Source information
= Beginning of Section =

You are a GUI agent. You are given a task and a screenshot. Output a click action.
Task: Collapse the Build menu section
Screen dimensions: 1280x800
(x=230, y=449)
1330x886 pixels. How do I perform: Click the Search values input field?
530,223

= End of Section =
= Beginning of Section =

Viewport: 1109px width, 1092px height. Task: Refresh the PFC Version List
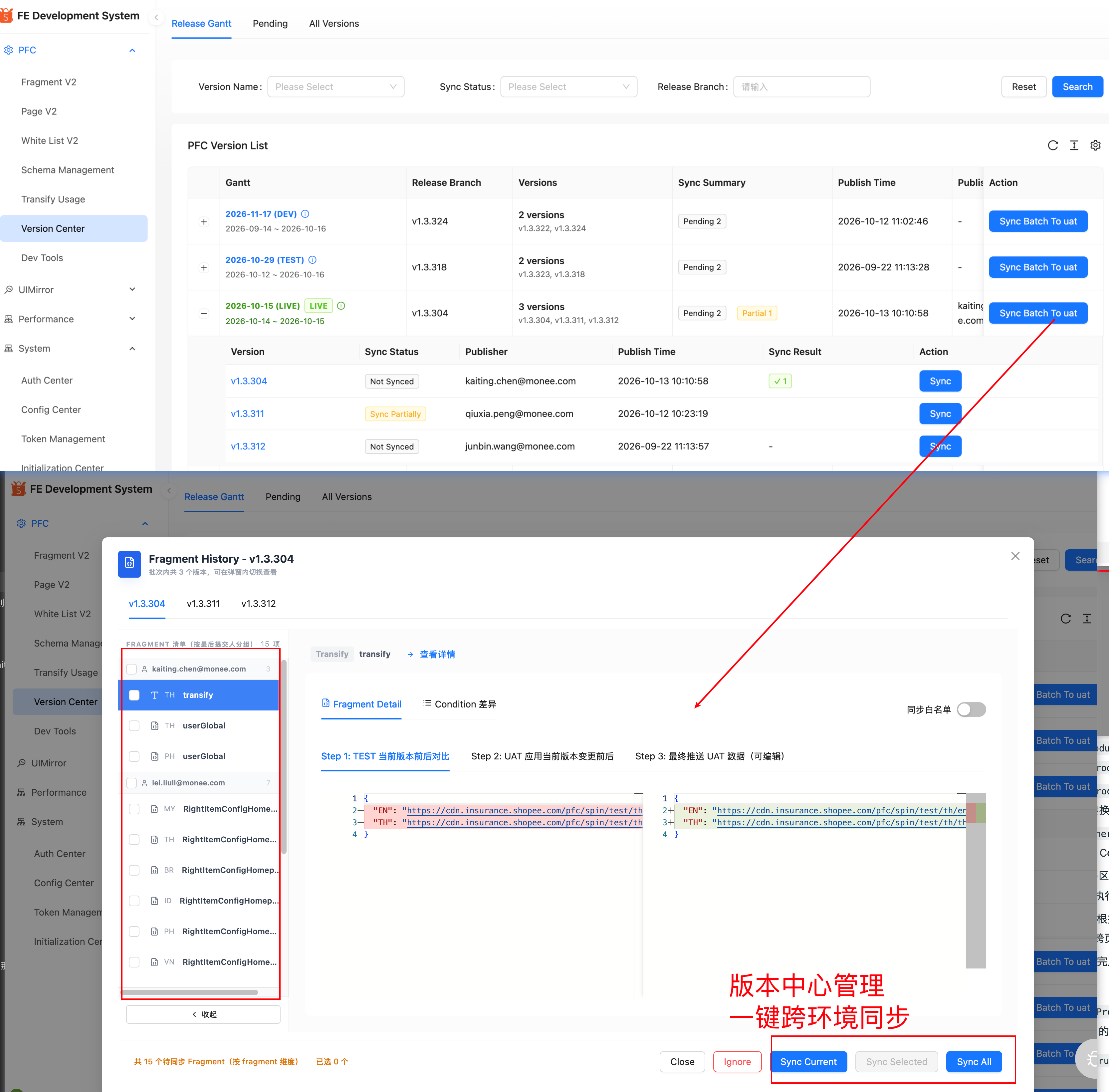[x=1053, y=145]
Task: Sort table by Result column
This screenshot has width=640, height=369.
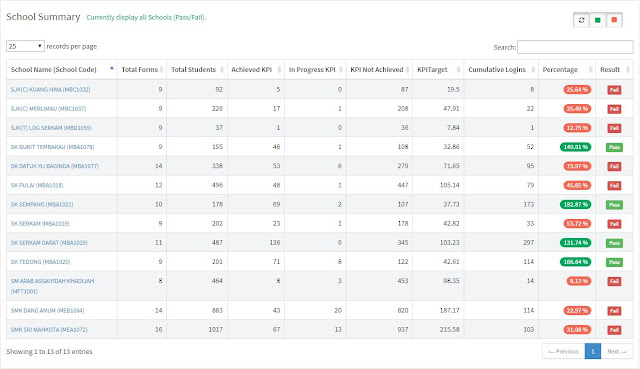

= End of Section =

Assigned task
The stretch of entries above that starts with the line containing "Task: Sort table by Result column" and goes on through the line containing "This screenshot has width=640, height=369." is to be transcribed exactly, and no other line is to be transcribed.

Solution to this exercise
Task: Sort table by Result column
This screenshot has width=640, height=369.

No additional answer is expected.